President Mary McAleese will begin a two-week official visit to Africa next weekend, it emerged today.
The head of state's itinerary will focus on Irish aid projects in Lesotho, Mozambique and Tanzania, and she will also meet with Nobel Peace Prize winner Nelson Mandela.
A spokesperson said: "The president's itinerary will focus on visits to local health, education and commercial projects run by Irish aid agencies like Concern, Trócaire and others.
She will meet former South African leader Mr Mandela, who now lives in Mozambique, on June 14th. Mrs McAleese will also visit an old slave market in Zanzibar - once a major slaving centre in Africa.
She will attend the International Criminal Tribunal on Rwanda, sitting in Tanzania and will visit the nomadic Masai tribe in Tanzania, whose leaders were educated in NUI Maynooth.
The president will carry out an engagement at a de-mining project in Mozambique - believed to be the most heavily mined country after Cambodia.
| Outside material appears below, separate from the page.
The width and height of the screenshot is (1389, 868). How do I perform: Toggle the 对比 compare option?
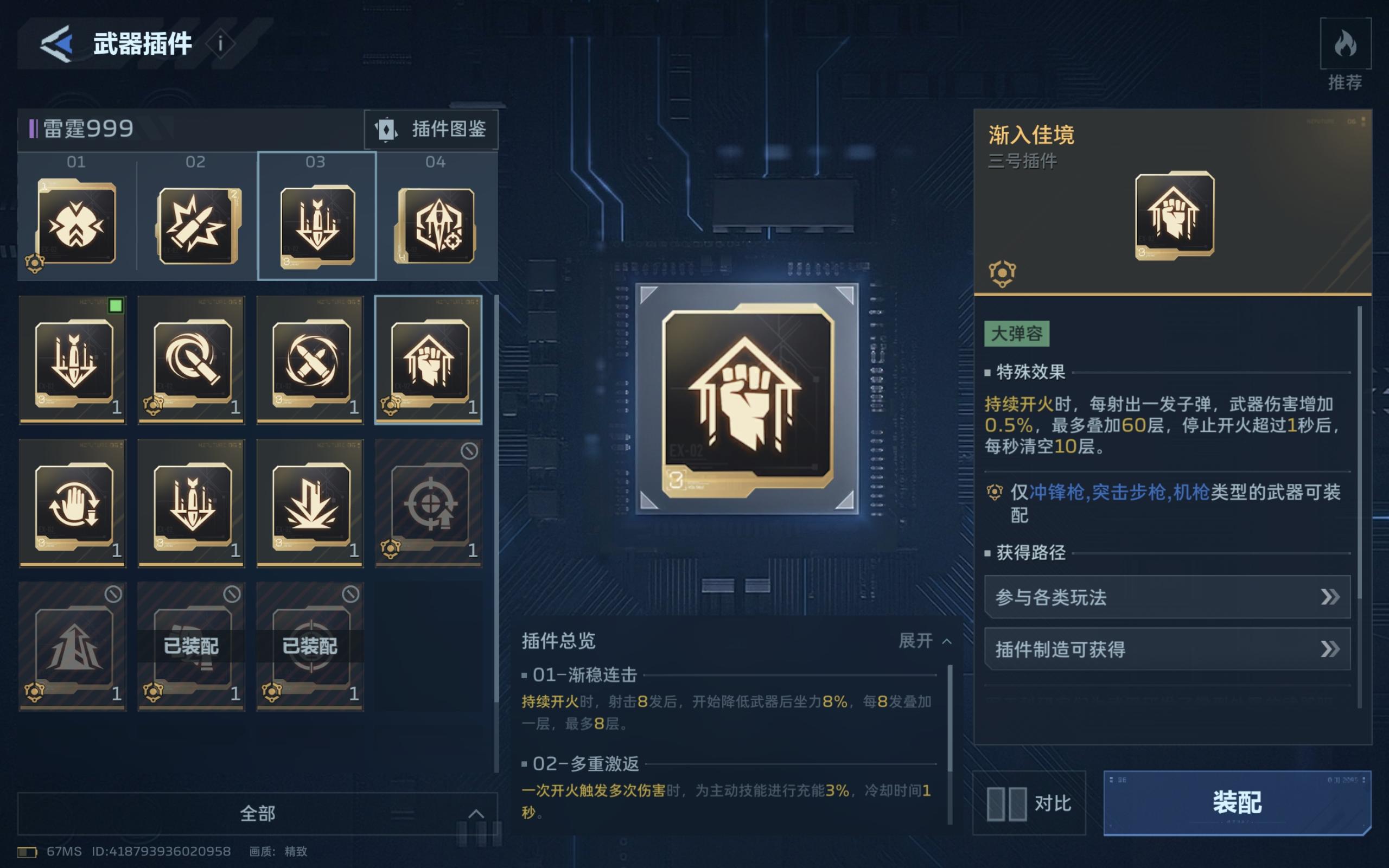point(1029,803)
Mrs McAleese previously visited Africa in 2001 when her itinerary focused on Irish missionary work. Minister of State with responsibility for overseas development aid, Conor Lenihan and officials will accompany the president.
Mrs McAleese, who departs for the first leg of her visit to Lesotho on June 10th, has already made foreign trips in 2006 to the Middle East in February and the United States last month.